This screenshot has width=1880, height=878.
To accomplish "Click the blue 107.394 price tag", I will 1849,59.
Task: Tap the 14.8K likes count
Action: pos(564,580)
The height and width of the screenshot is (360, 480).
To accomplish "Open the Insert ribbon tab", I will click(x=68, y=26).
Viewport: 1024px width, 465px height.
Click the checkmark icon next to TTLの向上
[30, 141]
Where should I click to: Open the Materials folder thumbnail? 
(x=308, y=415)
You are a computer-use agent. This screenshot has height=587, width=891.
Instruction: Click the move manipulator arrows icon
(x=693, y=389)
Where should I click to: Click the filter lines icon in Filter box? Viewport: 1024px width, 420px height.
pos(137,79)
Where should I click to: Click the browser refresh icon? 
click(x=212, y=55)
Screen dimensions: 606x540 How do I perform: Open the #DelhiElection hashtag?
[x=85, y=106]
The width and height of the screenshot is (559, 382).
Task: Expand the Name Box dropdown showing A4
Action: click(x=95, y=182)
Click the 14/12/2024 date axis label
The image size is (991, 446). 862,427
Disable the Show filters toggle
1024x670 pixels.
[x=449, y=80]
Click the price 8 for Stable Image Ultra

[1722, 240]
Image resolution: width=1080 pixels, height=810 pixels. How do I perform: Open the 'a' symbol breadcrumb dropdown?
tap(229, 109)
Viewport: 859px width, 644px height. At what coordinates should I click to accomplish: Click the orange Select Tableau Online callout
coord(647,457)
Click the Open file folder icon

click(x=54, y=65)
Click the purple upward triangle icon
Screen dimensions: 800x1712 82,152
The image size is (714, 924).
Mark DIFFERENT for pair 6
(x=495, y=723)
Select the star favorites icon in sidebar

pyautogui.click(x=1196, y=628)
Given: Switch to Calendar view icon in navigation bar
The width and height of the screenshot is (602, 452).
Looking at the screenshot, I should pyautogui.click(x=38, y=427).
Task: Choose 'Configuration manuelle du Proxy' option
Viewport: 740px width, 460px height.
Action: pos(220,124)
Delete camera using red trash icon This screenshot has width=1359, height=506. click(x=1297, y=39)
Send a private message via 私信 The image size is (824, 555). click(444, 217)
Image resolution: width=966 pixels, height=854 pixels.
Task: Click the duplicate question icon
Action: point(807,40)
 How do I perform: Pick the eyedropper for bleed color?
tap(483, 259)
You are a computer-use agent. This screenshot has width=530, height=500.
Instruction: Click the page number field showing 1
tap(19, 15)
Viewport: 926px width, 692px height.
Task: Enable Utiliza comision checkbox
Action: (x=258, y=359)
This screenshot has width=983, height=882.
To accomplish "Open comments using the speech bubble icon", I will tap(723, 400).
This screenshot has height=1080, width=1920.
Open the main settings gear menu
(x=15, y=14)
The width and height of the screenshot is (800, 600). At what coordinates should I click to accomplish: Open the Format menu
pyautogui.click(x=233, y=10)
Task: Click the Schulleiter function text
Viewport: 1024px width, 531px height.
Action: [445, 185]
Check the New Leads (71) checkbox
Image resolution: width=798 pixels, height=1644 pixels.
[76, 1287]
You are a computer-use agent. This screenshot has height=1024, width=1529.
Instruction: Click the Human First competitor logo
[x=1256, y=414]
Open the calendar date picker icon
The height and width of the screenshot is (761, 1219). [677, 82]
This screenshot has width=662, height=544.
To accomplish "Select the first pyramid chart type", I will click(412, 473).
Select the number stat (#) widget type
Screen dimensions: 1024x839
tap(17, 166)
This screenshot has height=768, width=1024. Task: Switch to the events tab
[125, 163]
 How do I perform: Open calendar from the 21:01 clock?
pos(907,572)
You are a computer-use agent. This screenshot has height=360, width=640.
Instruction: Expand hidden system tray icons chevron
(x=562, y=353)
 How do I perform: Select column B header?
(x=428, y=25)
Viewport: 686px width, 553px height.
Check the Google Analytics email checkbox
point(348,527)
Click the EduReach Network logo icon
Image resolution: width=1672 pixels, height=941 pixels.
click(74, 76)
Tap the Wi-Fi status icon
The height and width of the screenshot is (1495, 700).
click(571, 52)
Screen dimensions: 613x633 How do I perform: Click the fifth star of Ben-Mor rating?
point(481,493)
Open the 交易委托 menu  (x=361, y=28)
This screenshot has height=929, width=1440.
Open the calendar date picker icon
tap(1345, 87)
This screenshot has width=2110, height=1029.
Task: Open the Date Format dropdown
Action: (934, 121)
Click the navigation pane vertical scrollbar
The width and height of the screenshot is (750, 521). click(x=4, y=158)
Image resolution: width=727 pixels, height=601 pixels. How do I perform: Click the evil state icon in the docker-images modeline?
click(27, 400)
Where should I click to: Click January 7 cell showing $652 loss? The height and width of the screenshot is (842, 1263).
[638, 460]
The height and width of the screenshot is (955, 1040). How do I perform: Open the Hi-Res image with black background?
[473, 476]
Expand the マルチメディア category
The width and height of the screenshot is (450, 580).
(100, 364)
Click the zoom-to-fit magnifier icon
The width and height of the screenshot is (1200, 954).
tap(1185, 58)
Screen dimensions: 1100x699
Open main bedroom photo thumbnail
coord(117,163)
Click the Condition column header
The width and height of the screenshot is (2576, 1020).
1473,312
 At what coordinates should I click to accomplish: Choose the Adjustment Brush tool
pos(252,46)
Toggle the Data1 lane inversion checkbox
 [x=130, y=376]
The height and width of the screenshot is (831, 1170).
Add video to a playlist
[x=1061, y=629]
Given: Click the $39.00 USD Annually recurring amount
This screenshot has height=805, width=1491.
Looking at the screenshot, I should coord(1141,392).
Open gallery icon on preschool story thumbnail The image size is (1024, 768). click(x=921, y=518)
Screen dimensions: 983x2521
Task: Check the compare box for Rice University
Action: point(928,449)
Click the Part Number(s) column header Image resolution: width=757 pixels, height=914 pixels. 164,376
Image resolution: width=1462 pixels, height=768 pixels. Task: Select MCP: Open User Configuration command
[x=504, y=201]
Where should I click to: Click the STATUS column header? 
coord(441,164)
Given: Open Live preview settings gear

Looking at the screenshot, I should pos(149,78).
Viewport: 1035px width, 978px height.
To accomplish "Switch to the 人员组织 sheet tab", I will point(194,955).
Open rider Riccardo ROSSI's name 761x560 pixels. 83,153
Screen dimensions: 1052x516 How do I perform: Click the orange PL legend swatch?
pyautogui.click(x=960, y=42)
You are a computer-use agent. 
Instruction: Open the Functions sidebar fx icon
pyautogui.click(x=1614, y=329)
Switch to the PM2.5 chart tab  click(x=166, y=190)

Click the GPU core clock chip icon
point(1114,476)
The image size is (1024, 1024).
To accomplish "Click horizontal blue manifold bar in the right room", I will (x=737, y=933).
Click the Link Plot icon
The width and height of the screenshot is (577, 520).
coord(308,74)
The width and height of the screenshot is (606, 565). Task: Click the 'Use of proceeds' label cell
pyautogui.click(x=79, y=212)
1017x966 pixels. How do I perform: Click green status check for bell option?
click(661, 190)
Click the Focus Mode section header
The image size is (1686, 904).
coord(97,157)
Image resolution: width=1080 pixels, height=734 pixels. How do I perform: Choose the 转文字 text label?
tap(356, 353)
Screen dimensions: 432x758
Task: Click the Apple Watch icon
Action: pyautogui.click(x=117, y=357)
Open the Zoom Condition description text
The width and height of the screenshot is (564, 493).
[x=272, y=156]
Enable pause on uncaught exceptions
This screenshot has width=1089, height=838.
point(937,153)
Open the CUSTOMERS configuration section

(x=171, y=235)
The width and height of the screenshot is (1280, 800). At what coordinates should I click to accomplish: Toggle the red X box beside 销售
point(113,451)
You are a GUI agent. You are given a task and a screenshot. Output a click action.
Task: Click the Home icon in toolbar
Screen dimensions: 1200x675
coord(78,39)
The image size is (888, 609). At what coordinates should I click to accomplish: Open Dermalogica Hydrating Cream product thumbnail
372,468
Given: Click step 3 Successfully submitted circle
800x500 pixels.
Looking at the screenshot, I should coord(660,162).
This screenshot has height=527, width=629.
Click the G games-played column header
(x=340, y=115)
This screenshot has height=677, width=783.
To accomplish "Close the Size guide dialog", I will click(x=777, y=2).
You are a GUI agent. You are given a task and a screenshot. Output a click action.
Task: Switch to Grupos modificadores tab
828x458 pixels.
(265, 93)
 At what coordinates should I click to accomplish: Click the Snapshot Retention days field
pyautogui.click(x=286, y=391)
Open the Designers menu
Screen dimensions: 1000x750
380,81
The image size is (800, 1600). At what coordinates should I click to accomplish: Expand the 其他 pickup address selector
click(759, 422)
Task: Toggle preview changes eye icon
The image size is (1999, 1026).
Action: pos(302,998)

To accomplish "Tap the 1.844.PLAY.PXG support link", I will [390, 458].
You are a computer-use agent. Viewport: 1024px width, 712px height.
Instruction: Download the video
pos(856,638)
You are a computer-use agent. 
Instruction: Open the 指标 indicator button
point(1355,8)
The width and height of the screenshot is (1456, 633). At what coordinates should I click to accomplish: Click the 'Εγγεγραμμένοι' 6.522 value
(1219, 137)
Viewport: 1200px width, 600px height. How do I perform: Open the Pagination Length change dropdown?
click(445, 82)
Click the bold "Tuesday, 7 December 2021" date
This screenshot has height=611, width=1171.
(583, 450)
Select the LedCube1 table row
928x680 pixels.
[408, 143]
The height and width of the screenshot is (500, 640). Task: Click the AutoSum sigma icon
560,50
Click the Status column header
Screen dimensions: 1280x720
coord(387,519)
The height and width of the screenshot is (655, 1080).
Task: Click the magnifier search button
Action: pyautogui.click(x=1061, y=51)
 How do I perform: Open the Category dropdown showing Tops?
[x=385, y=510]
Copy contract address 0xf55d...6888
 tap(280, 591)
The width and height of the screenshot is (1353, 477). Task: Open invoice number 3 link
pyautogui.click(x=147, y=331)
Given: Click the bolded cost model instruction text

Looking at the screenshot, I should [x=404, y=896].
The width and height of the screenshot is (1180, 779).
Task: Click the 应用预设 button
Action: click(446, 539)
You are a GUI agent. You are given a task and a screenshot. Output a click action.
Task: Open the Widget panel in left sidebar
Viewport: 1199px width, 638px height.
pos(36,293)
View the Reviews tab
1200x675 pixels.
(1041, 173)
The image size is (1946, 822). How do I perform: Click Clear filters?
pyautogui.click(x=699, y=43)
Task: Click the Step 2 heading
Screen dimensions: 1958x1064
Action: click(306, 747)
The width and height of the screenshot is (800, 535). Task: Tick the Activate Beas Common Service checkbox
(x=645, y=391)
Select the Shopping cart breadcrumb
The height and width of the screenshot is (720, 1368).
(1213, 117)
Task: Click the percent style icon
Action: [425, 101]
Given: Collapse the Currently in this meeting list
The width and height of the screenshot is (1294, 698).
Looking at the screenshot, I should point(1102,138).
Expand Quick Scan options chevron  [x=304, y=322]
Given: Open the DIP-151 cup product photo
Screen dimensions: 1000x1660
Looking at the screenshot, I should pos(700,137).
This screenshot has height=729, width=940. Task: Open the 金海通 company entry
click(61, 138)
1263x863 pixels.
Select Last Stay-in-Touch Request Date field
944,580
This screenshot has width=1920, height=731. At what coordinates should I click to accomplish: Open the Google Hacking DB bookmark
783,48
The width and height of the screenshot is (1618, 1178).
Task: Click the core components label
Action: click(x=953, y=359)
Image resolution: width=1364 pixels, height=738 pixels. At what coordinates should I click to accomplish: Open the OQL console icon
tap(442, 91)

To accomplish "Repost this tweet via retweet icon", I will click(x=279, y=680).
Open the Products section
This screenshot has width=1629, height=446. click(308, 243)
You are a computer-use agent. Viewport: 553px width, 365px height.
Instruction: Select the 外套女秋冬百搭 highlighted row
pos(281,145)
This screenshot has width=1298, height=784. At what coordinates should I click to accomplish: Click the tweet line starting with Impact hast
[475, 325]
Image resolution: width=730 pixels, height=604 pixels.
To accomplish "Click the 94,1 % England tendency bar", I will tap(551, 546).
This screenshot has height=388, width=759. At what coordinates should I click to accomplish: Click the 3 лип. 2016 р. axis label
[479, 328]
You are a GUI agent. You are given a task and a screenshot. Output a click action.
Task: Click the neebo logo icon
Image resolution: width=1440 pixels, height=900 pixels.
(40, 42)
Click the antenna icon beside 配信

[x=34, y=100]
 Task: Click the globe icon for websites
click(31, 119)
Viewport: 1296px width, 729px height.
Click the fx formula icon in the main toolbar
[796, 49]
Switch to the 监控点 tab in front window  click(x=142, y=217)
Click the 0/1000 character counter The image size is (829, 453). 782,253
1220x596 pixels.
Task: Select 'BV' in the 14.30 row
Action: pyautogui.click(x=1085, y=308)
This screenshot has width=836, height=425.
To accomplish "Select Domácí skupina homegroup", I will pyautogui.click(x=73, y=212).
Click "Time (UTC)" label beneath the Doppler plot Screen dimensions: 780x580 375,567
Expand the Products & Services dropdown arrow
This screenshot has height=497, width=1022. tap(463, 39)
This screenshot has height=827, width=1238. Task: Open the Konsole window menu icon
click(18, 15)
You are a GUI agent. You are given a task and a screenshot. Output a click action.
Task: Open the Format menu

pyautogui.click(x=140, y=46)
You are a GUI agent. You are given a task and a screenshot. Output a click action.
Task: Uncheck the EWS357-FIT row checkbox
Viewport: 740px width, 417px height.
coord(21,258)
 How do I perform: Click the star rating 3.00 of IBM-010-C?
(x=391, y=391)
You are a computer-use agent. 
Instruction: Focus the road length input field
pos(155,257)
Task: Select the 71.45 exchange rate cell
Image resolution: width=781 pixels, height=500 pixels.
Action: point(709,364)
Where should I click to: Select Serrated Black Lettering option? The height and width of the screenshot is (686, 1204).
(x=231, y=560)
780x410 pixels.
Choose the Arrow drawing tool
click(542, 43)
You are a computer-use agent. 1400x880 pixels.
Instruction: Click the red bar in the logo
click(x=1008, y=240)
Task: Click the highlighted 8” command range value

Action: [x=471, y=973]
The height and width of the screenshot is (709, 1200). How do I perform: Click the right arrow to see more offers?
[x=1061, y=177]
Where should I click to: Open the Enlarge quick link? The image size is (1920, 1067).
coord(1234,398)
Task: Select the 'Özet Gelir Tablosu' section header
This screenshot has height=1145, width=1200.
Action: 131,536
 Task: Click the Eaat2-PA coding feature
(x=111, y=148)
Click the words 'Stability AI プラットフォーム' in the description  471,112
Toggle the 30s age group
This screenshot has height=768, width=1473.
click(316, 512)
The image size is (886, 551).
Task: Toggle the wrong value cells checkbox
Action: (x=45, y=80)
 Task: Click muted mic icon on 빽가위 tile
══════════
Action item |
Write down again, exactly as given, only the lines above that fall from the line with "Task: Open the Format menu" to the line with "Task: Select the 71.45 exchange rate cell", inclusive.

Completed task |
Task: Open the Format menu

pyautogui.click(x=140, y=46)
You are a GUI agent. You are given a task and a screenshot. Output a click action.
Task: Uncheck the EWS357-FIT row checkbox
Viewport: 740px width, 417px height.
coord(21,258)
 How do I perform: Click the star rating 3.00 of IBM-010-C?
(x=391, y=391)
You are a computer-use agent. 
Instruction: Focus the road length input field
pos(155,257)
Task: Select the 71.45 exchange rate cell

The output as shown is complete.